Когда говорят об идеальном, имеют в виду прежде всего форму
представления, и идеальным называют то, что вообще имеется в моем
представлении или в понятии, в идее, в воображении и т. д., так что
идеальное вообще признается и фантазиями - представлениями, которые, как
предполагают, не только отличаются от реального, но по своему существу не
реальны. В самом деле дух есть вообще настоящий идеалист; в нем, уже как
ощущающем и представляющем, а еще более поскольку он мыслит и постигает в
понятиях, содержание дано не как так называемое реальное существование
(Dasein); в простоте "Я" такого рода внешнее бытие лишь снято, оно для меня,
оно идеально во мне. Этот субъективный идеализм, высказывается ли он и
устанавливается как бессознательный идеализм сознания вообще или сознательно
как принцип, относится лишь к той форме представления, согласно которой то
или иное содержание есть мое содержание. Систематический идеализм
субъективности утверждает относительно этой формы, что она единственно
истинная, исключающая форму объективности или реальности, форму внешнего
существования указанного содержания. Такой идеализм формален, так как он не
обращает внимания на содержание представления или мышления, и это содержание
может при этом оставаться в представлении или мышлении всецело в своей
конечности. С принятием такого идеализма ничего не теряется, и потому, что
сохраняется реальность такого конечного содержания, наполненное конечностью
существование, и потому, что, поскольку абстрагируются от него, оно в себе
не должно иметь никакого значения; с принятием этого идеализма ничего и не
выигрывается именно потому, что ничего не теряется, так как "Я",
представление, дух остаются наполненными тем же содержанием конечного.

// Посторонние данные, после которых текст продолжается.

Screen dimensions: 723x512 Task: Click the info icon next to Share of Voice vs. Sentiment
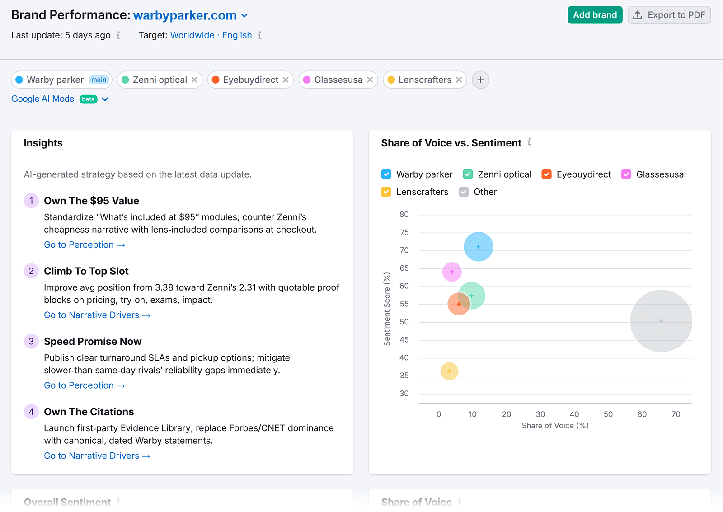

Противоположность формы субъективности и объективности есть, разумеется,
один из видов конечности. Но содержание, как оно принимается в ощущение,
созерцание или же в более абстрактную стихию представления, мышления,
содержит полноту конечности, которая с исключением лишь указанного одного
вида, формы субъективного и объективного, еще совершенно не устранена и тем
более не отпадает сама собой.
Глава третья
ДЛЯ-СЕБЯ-БЫТИЕ (DAS FURSICHSEIN)
В для-себя-бытии качественное бытие завершено; оно бесконечное бытие.
Бытие, которое составляет начало, лишено определений. Наличное бытие есть
снятое бытие, но лишь непосредственно снятое. Оно, таким образом, содержит
прежде всего лишь первое отрицание, которое само непосредственно. Бытие,
правда, также сохранено, и в наличном бытии оба, [бытие и отрицание ],
объединены в простое единство, но как раз поэтому они в себе еще неравны
друг другу и их единство еще не положено. Наличное бытие есть поэтому сфера
различия, дуализма, область конечности. Определенность есть определенность,
как таковая, некая относительная, а не абсолютная определенность. В
для-себя-бытии различие между бытием и определенностью или отрицанием
положено и уравнено; качество, инобытие, граница, как и реальность,
в-себе-бытие, долженствование и т. д. суть несовершенные внедрения отрицания
в бытие, в основании которых еще лежит различие между обоими.